Но я еще в чем-то сомневался. Полураздетый я лежал, чувствуя жар, и опасался зря шелохнуться. Соседи мои уже почти спали. Хотя наверняка они заметили, как я пришел. <…> дремал – по привычке со стиснутой в полусферах-наушниках головой, так что было в нем от этого что-то инопланетное. Время от времени до меня доносилась та или другая сплюснутая мелодия, иногда я различал слова, но искаженные они не несли никакого смысла. А <…>, лежа на другой кровати, лишь изредка перекладывал голову с одной щеки на другую.
Еще через полчаса <…> шумно и грубо заскрипел в тишине кроватью, побрякал, убирая, свой плеер и, громко и глубоко вздохнув, затих. После чего мои нервы начали остывать. Мне сквозь подступавшую дремоту вдруг подумалось, что все будет хорошо, что бурного испепеляющего гнева не будет. В худшем случае – молчание, косой взгляд или какая-нибудь шутка полусерьезная…а злого гнева не будет.
– Хочу тебе сказать одну вещь, – Лена посмотрела на меня.
А я, глядя на ее лицо и слыша ее голос, в следующее мгновенье уже все знал. Эмоции опережали слова и доносили смысл раньше, а слова уже затем придавали этому смыслу оформленную необходимую ясность. На щеках ее вспыхнули розовые пятнышки от усилия над возникавшим смущением. Мне хотелось предвосхищать сквозившее в меня обожание, еще как будто не существовавшее в этом мире.
Помолчав, она сказала:
– Ты мне очень нравишься…, – и, все же не утерпев, отвела глаза мне на подбородок. А затем почти и сразу прильнула ко мне, мгновенно ее подхватившему. Я же улыбался от счастья, глядя в пространство за ее спиной, сквозь дверь и ничего не мог произнести; обращаясь в того самого белого снеговика, с торчащими веточками вместо волос, посреди пышного зеленого лета, от которого первыми принялись таять мои глаза. И она молчала. И так мы простояли очень долго. Почти в полной тишине.

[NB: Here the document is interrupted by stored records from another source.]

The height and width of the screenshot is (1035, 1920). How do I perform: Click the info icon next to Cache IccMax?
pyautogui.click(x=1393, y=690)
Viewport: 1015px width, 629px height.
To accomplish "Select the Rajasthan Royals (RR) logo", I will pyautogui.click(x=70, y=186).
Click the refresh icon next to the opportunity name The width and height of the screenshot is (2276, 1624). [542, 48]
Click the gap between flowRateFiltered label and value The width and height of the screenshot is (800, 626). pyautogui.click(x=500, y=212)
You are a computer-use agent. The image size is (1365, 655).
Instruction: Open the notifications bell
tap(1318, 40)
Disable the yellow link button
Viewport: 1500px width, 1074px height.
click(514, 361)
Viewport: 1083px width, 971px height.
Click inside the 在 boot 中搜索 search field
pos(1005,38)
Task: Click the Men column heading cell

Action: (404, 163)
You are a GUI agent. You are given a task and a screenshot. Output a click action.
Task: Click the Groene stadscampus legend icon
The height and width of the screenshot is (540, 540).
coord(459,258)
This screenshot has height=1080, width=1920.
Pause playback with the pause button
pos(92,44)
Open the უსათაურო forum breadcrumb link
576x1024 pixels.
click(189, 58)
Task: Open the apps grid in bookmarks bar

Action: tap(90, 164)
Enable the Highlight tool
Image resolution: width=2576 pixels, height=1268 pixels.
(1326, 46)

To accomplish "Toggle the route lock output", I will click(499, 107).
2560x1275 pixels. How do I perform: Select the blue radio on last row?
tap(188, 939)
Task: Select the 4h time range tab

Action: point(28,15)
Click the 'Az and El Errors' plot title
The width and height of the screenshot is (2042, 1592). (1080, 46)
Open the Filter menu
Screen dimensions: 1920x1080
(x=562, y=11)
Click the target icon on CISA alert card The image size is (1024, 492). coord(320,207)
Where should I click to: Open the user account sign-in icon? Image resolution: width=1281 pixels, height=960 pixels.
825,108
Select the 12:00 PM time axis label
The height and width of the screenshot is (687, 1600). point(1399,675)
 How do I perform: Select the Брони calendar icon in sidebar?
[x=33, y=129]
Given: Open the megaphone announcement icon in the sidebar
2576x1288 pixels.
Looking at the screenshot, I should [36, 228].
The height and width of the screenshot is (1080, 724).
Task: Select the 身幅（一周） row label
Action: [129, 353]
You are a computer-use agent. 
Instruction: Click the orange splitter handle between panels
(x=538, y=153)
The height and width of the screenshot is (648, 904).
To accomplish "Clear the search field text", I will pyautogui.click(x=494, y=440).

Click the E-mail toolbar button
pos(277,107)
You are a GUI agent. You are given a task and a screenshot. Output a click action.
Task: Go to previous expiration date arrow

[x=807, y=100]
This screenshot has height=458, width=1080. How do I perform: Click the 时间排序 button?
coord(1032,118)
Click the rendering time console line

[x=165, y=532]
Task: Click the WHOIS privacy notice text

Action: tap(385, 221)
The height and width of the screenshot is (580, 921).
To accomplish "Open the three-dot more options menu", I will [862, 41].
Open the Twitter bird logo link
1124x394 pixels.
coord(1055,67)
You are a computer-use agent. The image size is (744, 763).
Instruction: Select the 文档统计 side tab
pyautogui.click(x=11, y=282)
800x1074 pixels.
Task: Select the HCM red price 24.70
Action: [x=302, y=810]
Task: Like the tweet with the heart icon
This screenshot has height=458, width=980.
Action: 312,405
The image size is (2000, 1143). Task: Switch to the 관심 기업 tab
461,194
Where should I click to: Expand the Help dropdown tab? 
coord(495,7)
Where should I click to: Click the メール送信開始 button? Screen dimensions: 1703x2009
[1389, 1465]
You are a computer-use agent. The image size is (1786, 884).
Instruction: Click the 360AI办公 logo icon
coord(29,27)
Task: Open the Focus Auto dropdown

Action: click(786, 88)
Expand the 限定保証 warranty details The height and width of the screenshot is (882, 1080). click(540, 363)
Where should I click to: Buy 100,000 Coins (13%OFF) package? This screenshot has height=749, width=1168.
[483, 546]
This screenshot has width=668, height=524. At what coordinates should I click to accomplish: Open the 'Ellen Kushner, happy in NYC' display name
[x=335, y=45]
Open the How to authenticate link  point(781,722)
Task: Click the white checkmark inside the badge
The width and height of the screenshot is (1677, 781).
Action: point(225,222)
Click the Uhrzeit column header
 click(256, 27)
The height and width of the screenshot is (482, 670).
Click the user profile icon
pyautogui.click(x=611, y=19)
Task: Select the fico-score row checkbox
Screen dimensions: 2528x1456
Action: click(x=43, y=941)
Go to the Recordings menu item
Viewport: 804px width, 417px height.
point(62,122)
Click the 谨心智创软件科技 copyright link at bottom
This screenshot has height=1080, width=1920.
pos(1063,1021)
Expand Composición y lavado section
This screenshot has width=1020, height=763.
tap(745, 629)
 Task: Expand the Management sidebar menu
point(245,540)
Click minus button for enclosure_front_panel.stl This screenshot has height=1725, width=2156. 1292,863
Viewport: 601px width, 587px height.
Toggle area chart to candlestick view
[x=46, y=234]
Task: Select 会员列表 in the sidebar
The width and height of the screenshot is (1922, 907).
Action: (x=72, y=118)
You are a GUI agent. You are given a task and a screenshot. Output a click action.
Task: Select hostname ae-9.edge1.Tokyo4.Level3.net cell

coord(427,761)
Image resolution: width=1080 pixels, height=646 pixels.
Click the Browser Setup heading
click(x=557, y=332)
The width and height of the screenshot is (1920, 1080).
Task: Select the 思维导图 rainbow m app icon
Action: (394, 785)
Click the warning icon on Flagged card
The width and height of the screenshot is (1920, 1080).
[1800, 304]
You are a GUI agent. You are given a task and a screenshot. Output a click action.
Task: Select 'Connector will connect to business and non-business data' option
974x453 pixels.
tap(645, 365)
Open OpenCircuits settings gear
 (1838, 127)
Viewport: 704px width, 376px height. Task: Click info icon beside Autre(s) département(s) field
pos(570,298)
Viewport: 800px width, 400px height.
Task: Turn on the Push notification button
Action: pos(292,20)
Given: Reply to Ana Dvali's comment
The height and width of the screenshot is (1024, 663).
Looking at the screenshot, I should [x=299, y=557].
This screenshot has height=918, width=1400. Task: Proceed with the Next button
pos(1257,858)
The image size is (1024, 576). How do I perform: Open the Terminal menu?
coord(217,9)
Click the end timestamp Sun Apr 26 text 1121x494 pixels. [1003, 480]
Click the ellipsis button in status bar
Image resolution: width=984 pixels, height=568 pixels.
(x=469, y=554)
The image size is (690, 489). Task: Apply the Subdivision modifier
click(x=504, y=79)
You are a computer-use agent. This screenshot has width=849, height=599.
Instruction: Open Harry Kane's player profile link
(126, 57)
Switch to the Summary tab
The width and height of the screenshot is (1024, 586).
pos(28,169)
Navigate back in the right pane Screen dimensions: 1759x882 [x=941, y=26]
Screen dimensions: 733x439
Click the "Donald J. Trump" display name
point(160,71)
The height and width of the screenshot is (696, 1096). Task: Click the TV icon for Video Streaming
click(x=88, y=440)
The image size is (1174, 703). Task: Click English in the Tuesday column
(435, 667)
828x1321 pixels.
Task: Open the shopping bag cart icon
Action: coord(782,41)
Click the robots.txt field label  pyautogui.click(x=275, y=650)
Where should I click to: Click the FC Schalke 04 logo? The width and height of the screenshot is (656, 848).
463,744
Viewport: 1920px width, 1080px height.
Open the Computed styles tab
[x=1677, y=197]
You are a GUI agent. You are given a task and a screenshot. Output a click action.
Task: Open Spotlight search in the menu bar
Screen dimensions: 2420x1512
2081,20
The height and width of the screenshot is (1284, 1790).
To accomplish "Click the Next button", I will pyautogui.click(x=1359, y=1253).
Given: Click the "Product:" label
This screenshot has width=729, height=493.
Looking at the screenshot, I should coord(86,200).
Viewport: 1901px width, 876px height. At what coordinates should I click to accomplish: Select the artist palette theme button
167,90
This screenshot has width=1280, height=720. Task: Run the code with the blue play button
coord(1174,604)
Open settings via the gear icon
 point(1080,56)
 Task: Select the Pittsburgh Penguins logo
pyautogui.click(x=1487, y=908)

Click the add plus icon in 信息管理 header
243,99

Я дурел от ее запаха и тепла и от такого долгого прикосновения – они растворяли во мне всякое зло, умиротворяли сердце, лечили мое начинающееся сумасшествие, и я на глазах уподоблялся светлому небожителю.
Мне казалось, что в руках моих – огромная бело-голубая нежная бабочка или светлая сказочная птица или все вместе разом, и было удивительно, как я умудряюсь удерживать ее в руках. И тут же приходила мысль, что она сама не хочет улетать от меня, от того и умещается в руках такая родная. И еще думалось, что когда мы оторвемся друг от друга, на мне останется ее ароматная пыльца, волшебная, сладкая, звенящая на солнце ослепительными миллионами хрустальных песчинок. В тот момент я понял, как сильно ее люблю.
Но кто был я сам, не взирая на все волшебство… Моя спина освещена лунным светом. Отрываясь от Лены и, блуждая взором по ее ресничкам, я безмолвно думал, что сам – вовсе не друг небожителей. Я думал о своих мрачных, безнадежных демонах, которые рвали меня. Которые носились где-то в моей глубине, иногда поднимаясь так высоко, что кончики их крыльев резали спокойную поверхность, оставляя на воде длинные быстро заживающие полосы, словно для того, чтобы я не забывал о
И казалось: если она меня простит…
А она как будто понимала, о чем я думаю и чем мучаюсь, и заранее прощала меня, так что хотелось снова прижаться к ней, объять ее, спрятать в ней свое лицо и плакать ото всего сразу – от наступающего в душе мира, от счастья, от умиления и надежды, от ее близости, от покидавших меня страхов и призраков, от возможного призрачного же горя…
Через несколько часов мой полусонный бред прекратился. Почувствовав сквозь отпускающую дремоту, что все тело в неприятной испарине и духоте, я стянул в сторону покрывало, все еще оставаясь в приподнятом разрешившемся состоянии, которое шлейфом продолжало длиться сюда из сна, от нас, стоявших вместе. Так и лежал. Очень постепенно возвращалось чувство реальности, которое, однако, не было все же таким навязчивым, как прежде.